I think we can differentiate. Just think about the movie "the prestige", why it is so different when there are copies? The real guy used to drown, but what if it was electrocuted and died instantly? And remember that you are not your matter, your matter is changed every 120 days or so.
Consciousness is an illusion. You are not you when you're hungry.
@@davidwuhrer6704 Illusion or not, everyone can relate to the fact that we have a subjective experience, we talk about consciousness but the real point lies there. Of course the clone has an identical yet different consciousness, and of course is an illusion, but what about the subjective experience of that illusion?
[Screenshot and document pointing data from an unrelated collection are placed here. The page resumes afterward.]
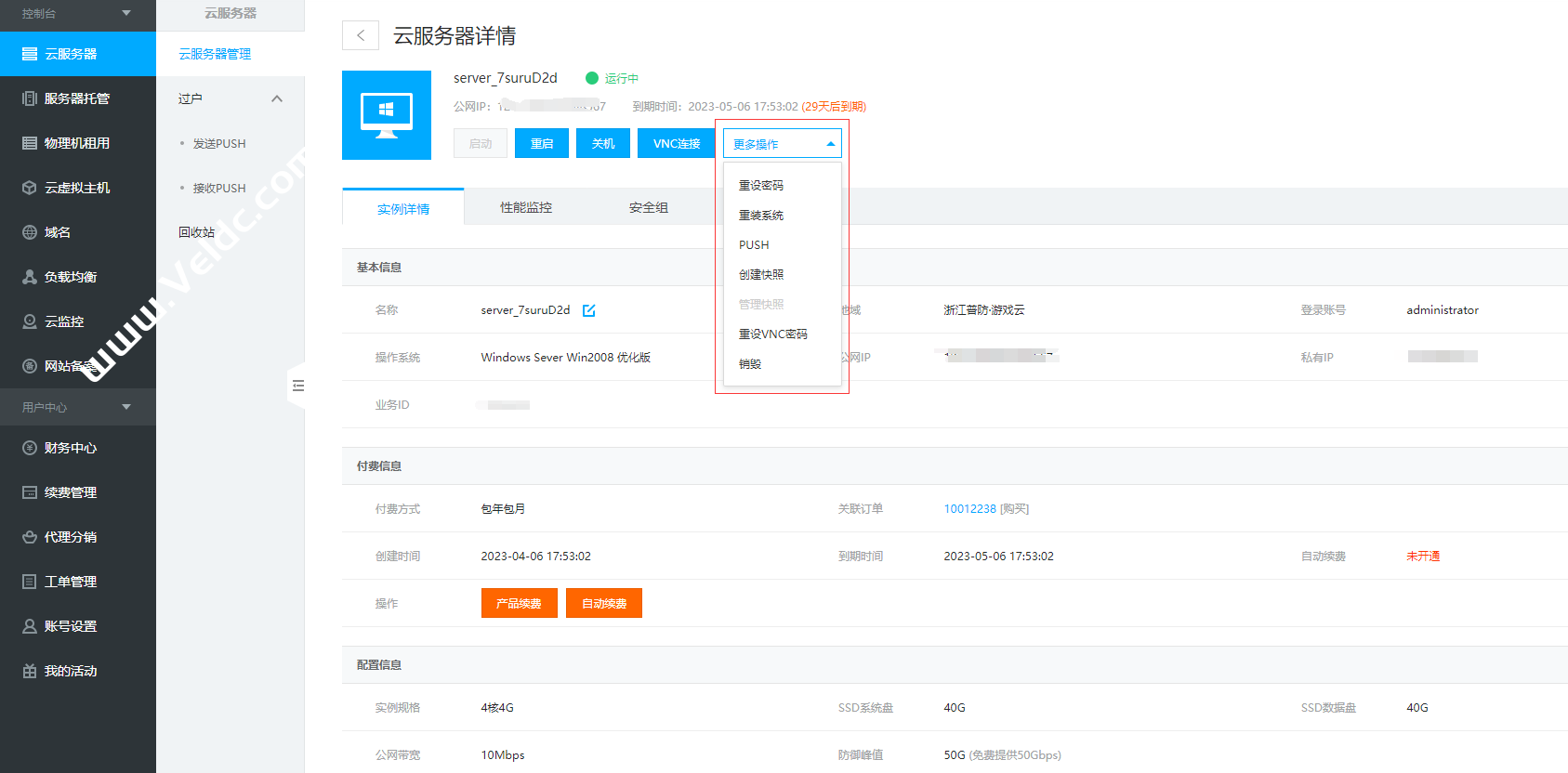Go to 域名 in the sidebar
The width and height of the screenshot is (1568, 773).
(x=58, y=232)
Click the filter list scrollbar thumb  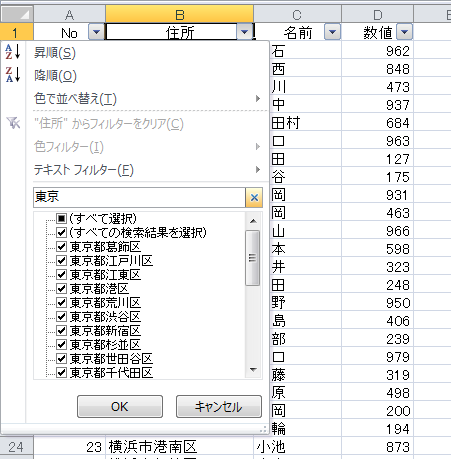(x=253, y=258)
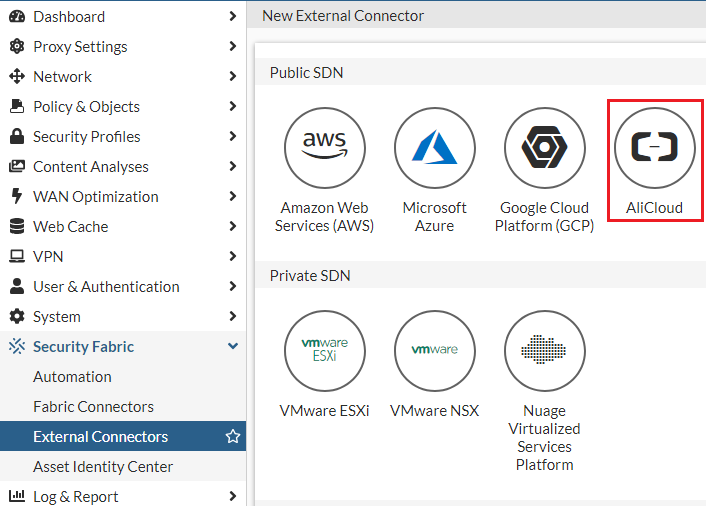This screenshot has width=706, height=506.
Task: Open the Automation menu item
Action: click(x=72, y=377)
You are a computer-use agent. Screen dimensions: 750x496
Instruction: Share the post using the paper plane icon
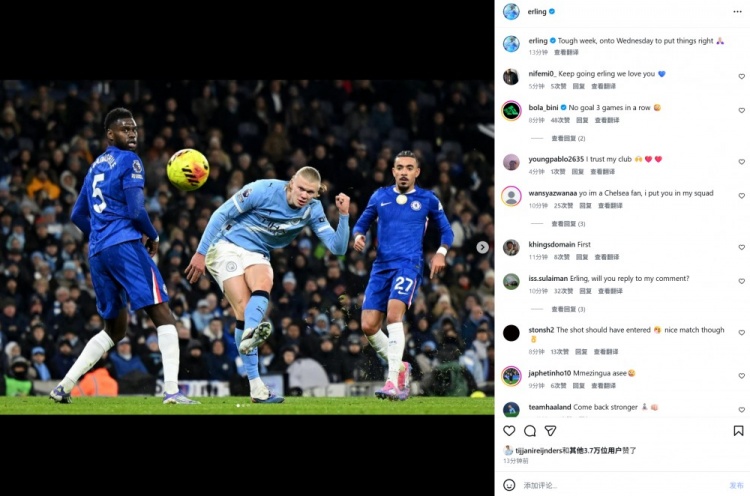pyautogui.click(x=551, y=431)

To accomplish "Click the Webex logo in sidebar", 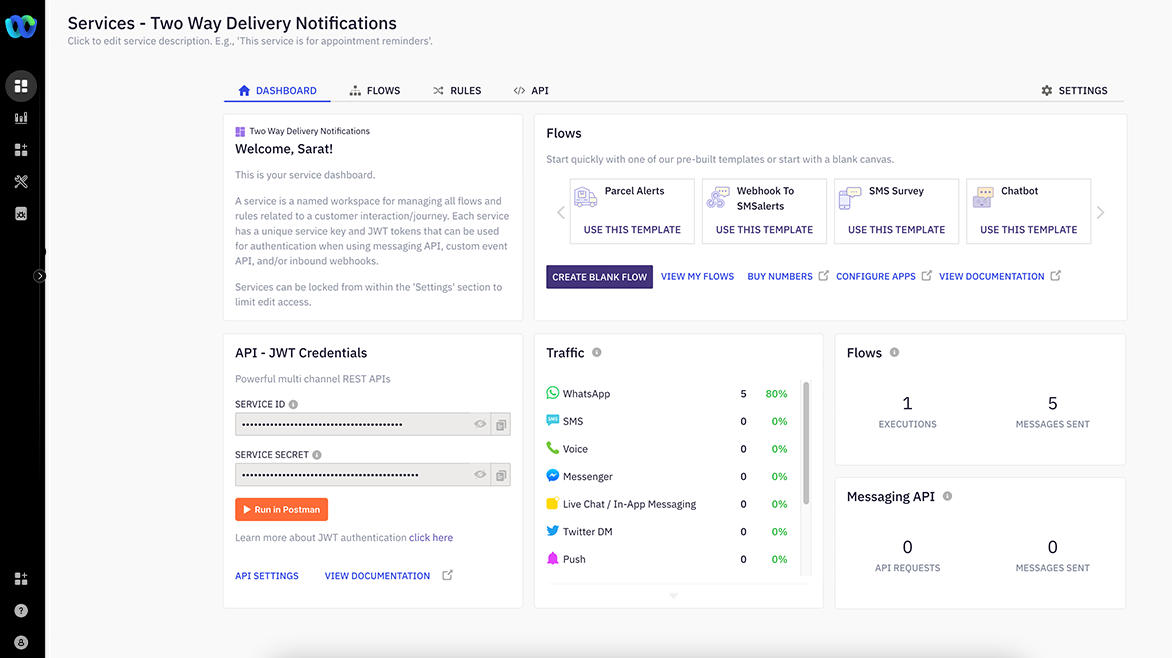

That's an interesting question but I think w/o more definite understanding/definition of consciousness it would be hard to say one way or another! But like others mentioned in the video, this problem is similar to sleeping! Does yesterday me die and new me is born today and because only today's me exist, there's no way to verify what yesterday's me felt when falling asleep! My hypothesis is that, if the transporter is painless, which it seems like is, then the teleportation will be similar to sleeping, your consciousness would fade (just like before falling asleep) and then you would "wake up" few seconds later!
@@EdwardChopuryan It's not that simple. While you fall asleep your consciousness disappear but is substituted by your unconscious. You just don't remember falling asleep, but it's a problem of memory, your mind is still there alive and still has continuity with itself.
I love how all my favorite science bloggers seem to know each other. You even have Jade's t-shirt on!
If Jade had been there, she absolutely would have been in the video.
Seeing Nick, Arvin, Dr. Becky, Michael/Vsauce and Veritasium/Derek all in one video might put ME in the science asylum! All I needed to see was Sabine and Brian Greene and it would be my perfect dream team video (I love Matt from PBS as well, but he doesn't dumb things down enough for me!).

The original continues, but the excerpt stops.